→ **ACTIVITY**
The records below are to be copied exactly, with every picture left out.

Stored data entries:
[Start of section]

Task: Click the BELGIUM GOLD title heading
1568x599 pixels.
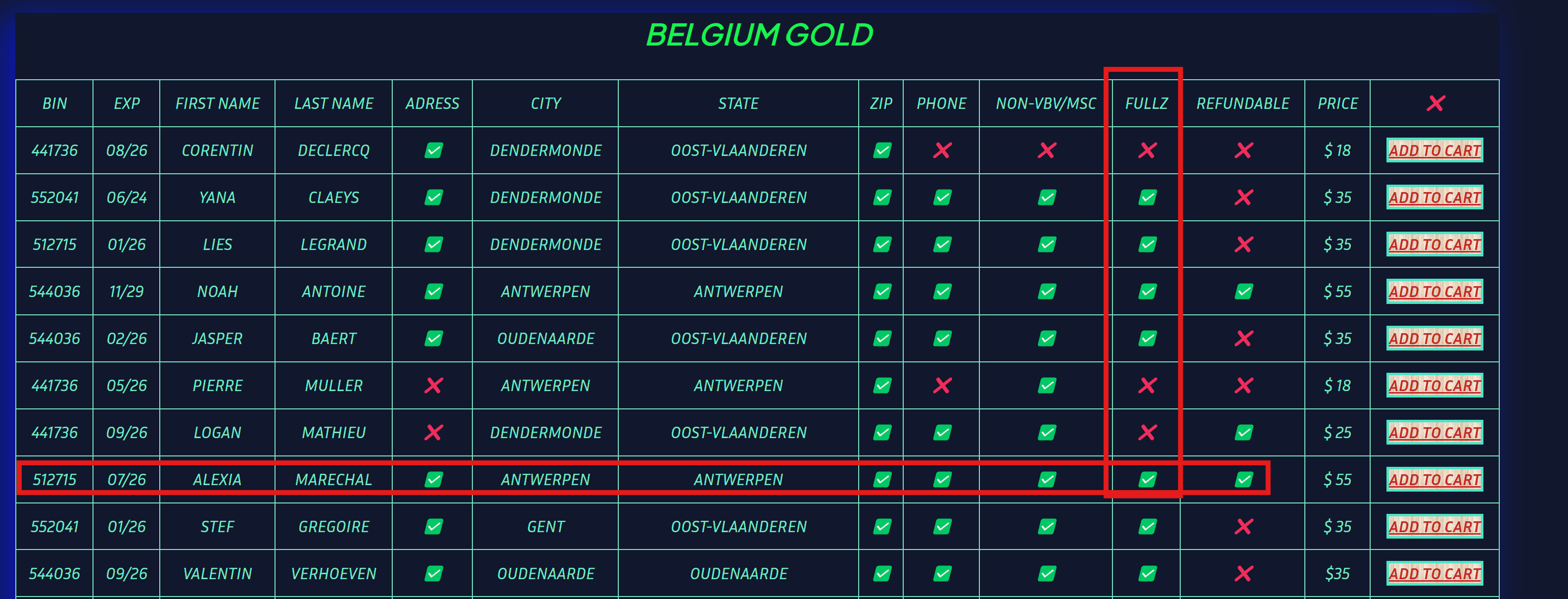Action: (x=759, y=35)
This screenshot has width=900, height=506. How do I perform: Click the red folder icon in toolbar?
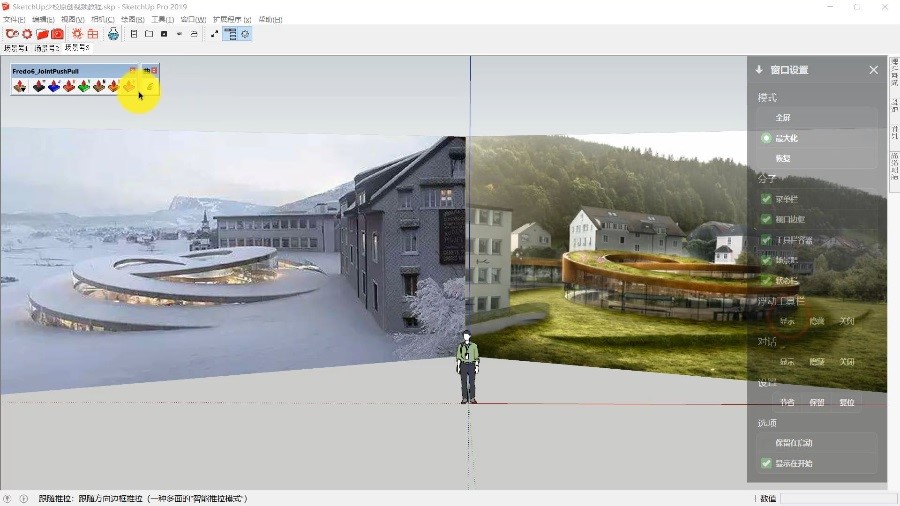43,34
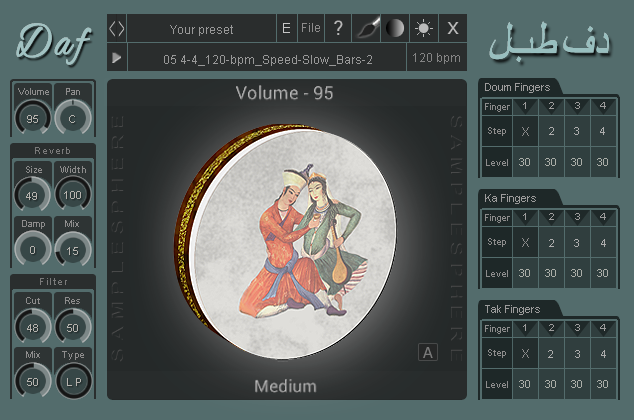The height and width of the screenshot is (420, 634).
Task: Toggle Tak Fingers step 3 cell
Action: 577,354
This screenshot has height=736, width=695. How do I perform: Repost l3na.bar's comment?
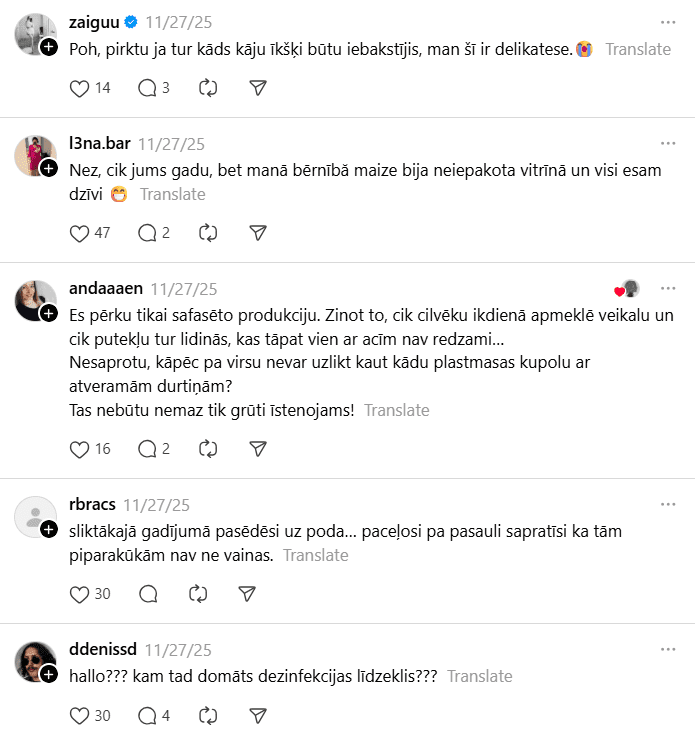208,233
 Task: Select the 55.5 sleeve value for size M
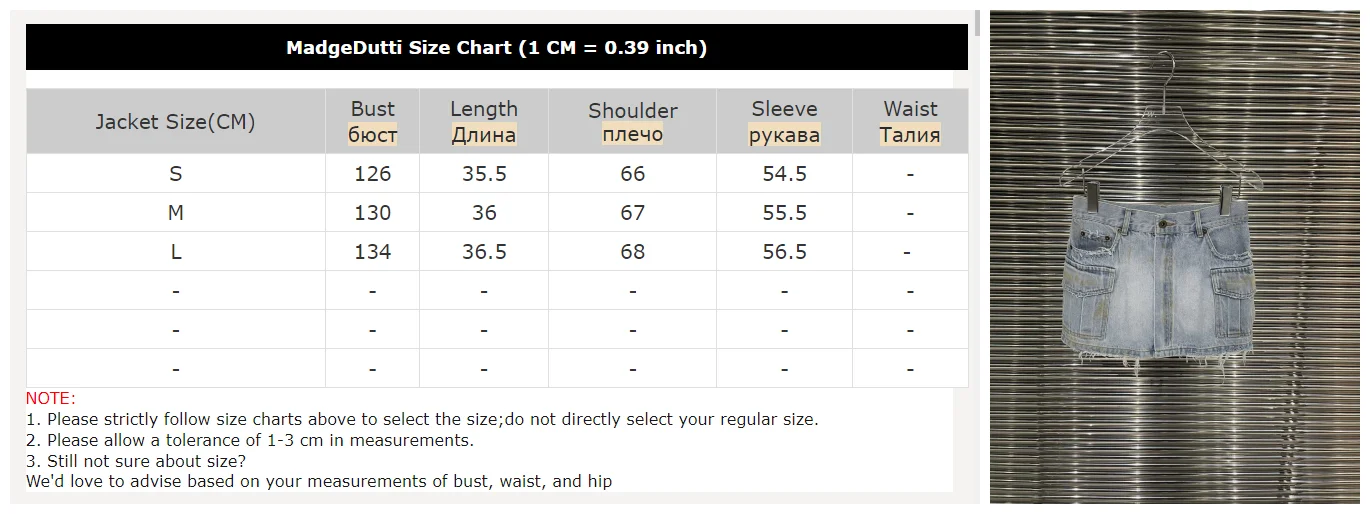point(784,212)
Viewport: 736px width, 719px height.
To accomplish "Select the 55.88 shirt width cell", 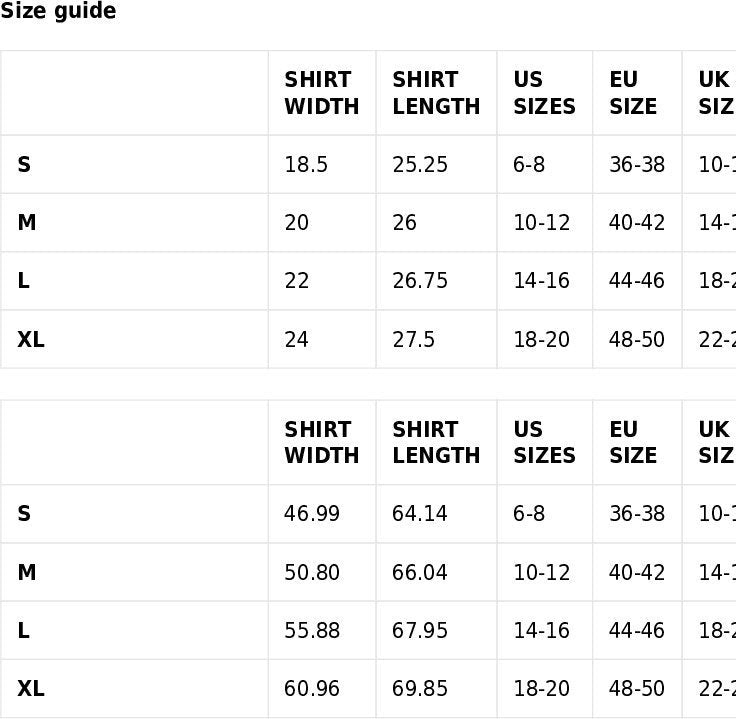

[End of section]

→ **EXERCISE ANSWER**
Task: Click the BELGIUM GOLD title heading
1568x599 pixels.
Action: (x=759, y=35)
This screenshot has width=900, height=506. How do I perform: Click the red folder icon in toolbar?
43,34
The height and width of the screenshot is (420, 634).
Task: Toggle Tak Fingers step 3 cell
Action: 577,354
This screenshot has height=736, width=695. How do I perform: Repost l3na.bar's comment?
208,233
 Task: Select the 55.5 sleeve value for size M
point(784,212)
Viewport: 736px width, 719px height.
To accomplish "Select the 55.88 shirt width cell", 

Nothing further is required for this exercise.